ATI RN
ATI Oncology Quiz
1. A nurse at a long-term care facility is amending the care plan of a resident who has just been diagnosed with essential thrombocythemia (ET). The nurse should anticipate the administration of what medication?
- A. Dalteparin
- B. Allopurinol
- C. Hydroxyurea
- D. Hydrochlorothiazide
Correct answer: C
Rationale: Hydroxyurea is effective in lowering the platelet count for patients with ET.
2. Gastric cancer is known to have numerous risk factors. Which of the following is not a risk factor?
- A. Diet high in sodium
- B. Diet with high amounts of chili garlic
- C. Smoking
- D. Diet high in fiber
Correct answer: D
Rationale: A diet high in fiber is not a risk factor for gastric cancer; in fact, it is generally considered protective against cancers. High sodium intake (Choice A) has been associated with an increased risk of gastric cancer. Diets with high amounts of chili garlic (Choice B) may irritate the stomach lining, potentially contributing to the development of gastric cancer. Smoking (Choice C) is a well-established risk factor for various types of cancers, including gastric cancer.
3. While giving care to a client with an internal cervical radiation implant, the nurse finds the implant in the bed. The nurse should take which initial action?
- A. Call the health care provider (HCP).
- B. Reinsert the implant into the vagina.
- C. Pick up the implant with gloved hands and flush it down the toilet.
- D. Pick up the implant with long-handled forceps and place it in a lead container.
Correct answer: D
Rationale: When caring for a client with an internal cervical radiation implant, safety measures must be followed to protect both the client and healthcare personnel from radiation exposure. If the implant becomes dislodged and is found in the bed, the nurse’s priority is to handle it safely using long-handled forceps, as direct contact with the implant could result in radiation exposure. The implant should be placed in a lead-lined container, which is specifically designed to shield against radiation, to prevent further contamination or exposure. After securing the implant, the nurse should notify the radiation safety officer or healthcare provider for further guidance.
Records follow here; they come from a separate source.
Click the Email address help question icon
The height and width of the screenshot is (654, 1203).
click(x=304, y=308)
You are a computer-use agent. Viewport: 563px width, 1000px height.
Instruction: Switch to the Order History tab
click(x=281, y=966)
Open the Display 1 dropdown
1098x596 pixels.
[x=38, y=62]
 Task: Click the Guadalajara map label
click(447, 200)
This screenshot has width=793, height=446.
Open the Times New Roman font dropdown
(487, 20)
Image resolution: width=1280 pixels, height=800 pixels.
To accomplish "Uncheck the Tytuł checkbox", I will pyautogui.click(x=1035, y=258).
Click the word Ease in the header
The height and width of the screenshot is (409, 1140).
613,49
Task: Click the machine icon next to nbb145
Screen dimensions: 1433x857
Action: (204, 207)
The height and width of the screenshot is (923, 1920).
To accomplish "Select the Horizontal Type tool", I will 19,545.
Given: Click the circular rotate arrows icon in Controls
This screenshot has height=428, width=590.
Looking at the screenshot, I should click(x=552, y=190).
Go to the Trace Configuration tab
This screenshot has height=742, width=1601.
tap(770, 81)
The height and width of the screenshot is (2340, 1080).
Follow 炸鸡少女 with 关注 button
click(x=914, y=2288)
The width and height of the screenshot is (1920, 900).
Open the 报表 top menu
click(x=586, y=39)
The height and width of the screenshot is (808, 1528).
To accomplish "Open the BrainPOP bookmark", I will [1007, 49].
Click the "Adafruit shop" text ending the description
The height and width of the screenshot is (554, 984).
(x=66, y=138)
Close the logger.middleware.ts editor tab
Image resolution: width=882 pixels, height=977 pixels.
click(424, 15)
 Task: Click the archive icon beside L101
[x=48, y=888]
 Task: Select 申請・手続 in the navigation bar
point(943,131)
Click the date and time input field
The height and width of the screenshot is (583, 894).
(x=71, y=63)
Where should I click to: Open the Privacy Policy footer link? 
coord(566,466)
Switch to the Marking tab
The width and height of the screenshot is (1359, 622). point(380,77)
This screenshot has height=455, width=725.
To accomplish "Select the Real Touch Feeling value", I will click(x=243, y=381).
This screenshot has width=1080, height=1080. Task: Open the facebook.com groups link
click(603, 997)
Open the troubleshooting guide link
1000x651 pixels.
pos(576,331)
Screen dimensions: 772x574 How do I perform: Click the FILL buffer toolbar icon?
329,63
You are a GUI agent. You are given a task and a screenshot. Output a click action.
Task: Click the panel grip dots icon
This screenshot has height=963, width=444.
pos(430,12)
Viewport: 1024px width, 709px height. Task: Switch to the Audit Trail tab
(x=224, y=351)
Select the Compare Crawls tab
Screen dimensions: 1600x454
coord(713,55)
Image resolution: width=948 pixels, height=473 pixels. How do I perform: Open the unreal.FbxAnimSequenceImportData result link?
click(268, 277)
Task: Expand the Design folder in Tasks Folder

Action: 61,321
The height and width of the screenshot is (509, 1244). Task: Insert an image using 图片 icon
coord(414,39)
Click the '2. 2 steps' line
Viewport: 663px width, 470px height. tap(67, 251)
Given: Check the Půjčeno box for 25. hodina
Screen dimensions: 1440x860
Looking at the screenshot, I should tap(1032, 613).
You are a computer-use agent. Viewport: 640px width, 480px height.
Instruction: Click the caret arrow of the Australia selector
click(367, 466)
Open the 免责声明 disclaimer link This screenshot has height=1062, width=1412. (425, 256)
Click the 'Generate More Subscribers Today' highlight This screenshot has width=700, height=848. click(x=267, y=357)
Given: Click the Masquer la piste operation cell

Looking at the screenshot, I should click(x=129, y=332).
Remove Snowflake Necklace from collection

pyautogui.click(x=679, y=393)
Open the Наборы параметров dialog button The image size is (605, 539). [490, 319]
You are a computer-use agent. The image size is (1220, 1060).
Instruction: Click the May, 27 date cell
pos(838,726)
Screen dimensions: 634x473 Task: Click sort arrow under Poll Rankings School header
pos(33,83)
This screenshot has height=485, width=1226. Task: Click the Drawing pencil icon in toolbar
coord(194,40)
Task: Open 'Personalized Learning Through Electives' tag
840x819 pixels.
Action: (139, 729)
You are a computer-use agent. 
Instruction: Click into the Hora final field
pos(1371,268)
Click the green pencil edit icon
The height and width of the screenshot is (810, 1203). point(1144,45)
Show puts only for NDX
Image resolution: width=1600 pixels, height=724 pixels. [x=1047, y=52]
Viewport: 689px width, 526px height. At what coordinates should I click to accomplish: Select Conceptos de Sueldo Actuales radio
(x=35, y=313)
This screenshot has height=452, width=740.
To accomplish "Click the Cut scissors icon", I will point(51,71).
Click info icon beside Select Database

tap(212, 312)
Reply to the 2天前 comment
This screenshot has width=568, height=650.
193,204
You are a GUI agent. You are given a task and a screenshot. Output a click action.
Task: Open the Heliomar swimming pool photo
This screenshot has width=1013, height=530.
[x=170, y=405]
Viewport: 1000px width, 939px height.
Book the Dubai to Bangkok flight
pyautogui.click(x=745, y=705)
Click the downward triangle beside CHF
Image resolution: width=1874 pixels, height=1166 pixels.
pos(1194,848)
4. A nurse knows that all of the following are managements of breast cancer except:
- A. Administer chemotherapy as ordered
- B. Let the patient lie down with 1-2 pillows
- C. Give patient Tamoxifen as ordered
- D. Let the patient elevate affected arm post op
Correct answer: B
Rationale: In the management of breast cancer, particularly after procedures such as a mastectomy, it is important to position the patient in a way that promotes healing and comfort. However, lying down with 1-2 pillows is not a standard practice for postoperative care. Instead, patients are often advised to elevate the affected arm to reduce swelling and promote drainage, and they may benefit from sleeping in a more upright position if they are experiencing discomfort. The focus should be on facilitating recovery rather than simply lying down.
5. A patient from the oncology unit asks the nurse about metastasis. Which of the following statements by the nurse requires immediate intervention by the head nurse?
- A. Metastasis is the replication of cells
- B. Metastasis can happen in most parts of the body
- C. The replication of cancer cells and travel from one area to another
- D. Metastasis is the spread of cancer cells
Correct answer: A
Rationale: The correct answer is A because metastasis refers to the spread of cancer cells to distant parts of the body, not the replication of cells. Choice B is correct as metastasis can indeed occur in various body parts. Choice C is incorrect as it inaccurately combines the concepts of replication and travel of cancer cells. Choice D is also correct as it accurately defines metastasis as the spread of cancer cells.